Figure 7.

mAb binding specificities. A, mAb binding to ZnT8-His immobilized to Ni-NTA plate. Bound mAb20 (red) or mAb39 (magenta) was detected by an HRP-conjugated secondary antibody. Solid lines, least-squares fits of binding data points to a one-component binding process. Error bars, S.E. (n = 8). B, mouse ZnT8-His (M) and human ZnT8-His (H) were SDS-denatured on immunoblots and detected by mAb20 or mAb39, as indicated. A replicated immunoblot was probed by an anti-His tag antibody to show that approximately the same amounts of HEK293 crude lysates were loaded to each lane.
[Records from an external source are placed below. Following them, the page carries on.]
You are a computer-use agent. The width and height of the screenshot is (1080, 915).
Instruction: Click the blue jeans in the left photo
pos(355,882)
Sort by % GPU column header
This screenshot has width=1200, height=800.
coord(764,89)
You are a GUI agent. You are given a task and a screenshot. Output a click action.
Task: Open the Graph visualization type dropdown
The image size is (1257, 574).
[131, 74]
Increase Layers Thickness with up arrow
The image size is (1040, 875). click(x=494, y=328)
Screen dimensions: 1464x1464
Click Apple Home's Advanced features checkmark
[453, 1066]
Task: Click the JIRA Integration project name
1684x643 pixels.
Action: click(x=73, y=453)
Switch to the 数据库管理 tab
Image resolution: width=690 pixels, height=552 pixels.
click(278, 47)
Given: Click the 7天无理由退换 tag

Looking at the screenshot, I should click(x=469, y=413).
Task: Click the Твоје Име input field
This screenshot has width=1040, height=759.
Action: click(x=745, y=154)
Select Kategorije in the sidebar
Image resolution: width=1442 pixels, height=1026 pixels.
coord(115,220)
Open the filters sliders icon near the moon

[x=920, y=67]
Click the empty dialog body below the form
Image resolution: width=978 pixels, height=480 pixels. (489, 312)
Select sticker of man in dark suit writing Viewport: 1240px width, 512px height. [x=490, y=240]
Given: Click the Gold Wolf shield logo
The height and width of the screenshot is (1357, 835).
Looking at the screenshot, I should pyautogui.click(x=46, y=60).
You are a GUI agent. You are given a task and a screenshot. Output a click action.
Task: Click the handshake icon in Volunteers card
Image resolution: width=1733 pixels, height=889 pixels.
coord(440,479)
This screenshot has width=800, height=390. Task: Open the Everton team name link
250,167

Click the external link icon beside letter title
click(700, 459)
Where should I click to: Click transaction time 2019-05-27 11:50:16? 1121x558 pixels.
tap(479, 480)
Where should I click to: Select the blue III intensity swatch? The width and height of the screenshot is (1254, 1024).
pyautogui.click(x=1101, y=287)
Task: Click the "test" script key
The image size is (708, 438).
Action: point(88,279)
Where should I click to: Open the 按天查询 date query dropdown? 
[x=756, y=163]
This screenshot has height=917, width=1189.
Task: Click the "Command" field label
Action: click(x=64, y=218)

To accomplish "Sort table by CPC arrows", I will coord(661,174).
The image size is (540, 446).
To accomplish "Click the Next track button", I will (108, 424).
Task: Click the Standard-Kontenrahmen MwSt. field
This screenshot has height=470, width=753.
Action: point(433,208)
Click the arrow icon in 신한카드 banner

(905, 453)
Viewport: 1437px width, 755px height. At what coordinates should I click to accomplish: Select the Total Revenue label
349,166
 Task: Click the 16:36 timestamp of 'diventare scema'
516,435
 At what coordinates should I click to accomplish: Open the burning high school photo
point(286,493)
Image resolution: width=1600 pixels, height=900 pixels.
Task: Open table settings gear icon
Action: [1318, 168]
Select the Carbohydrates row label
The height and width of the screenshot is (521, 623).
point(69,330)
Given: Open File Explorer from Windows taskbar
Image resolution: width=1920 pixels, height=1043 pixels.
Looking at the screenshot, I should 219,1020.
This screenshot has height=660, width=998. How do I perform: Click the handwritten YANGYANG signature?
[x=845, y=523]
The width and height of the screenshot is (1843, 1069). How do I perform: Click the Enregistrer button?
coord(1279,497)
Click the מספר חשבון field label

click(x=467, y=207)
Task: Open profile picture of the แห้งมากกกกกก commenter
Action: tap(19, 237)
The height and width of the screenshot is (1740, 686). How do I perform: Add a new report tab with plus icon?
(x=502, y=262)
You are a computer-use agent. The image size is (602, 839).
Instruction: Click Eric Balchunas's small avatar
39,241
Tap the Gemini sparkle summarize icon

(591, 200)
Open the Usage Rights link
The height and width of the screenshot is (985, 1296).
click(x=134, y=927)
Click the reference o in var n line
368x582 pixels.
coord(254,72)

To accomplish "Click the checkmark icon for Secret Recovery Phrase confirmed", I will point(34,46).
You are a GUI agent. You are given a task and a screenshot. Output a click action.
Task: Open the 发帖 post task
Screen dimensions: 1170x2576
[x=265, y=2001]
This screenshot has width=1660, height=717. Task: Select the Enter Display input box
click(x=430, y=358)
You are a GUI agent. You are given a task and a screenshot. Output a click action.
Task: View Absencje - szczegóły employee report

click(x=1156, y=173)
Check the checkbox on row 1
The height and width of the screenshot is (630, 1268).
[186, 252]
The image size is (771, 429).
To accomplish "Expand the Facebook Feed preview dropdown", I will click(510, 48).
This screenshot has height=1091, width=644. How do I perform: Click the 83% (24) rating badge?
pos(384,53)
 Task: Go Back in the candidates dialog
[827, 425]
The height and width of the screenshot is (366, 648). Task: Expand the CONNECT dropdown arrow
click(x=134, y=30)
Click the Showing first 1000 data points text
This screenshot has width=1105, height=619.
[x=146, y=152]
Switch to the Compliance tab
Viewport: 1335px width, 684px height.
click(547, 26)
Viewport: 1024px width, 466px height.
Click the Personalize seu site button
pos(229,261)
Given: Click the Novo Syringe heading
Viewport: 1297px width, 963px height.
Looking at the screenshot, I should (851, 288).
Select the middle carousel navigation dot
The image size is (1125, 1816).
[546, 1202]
All immunoblots were recorded using an identical exposure time on Amersham Biosciences Imager 600. C, detection of endogenous human ZnT8 in EndoC-βH cells by mAb20 or mAb39 immunoblotting. An equal amount of EndoC-βH lysate (∼50 μg of total protein) was loaded to each lane. D, immunoblotting of HEK lysates with overexpression of a ZnT homolog as indicated. An approximately equal amount of total lysate protein (5 μg) was located to each lane, probed by either mAb20, mAb39, or anti-FLAG antibody, as indicated. Note that the mAb39 immunoblot was recorded with an over 100-fold longer exposure time as compared with that of the mAb20 immunoblot. a.u., arbitrary units.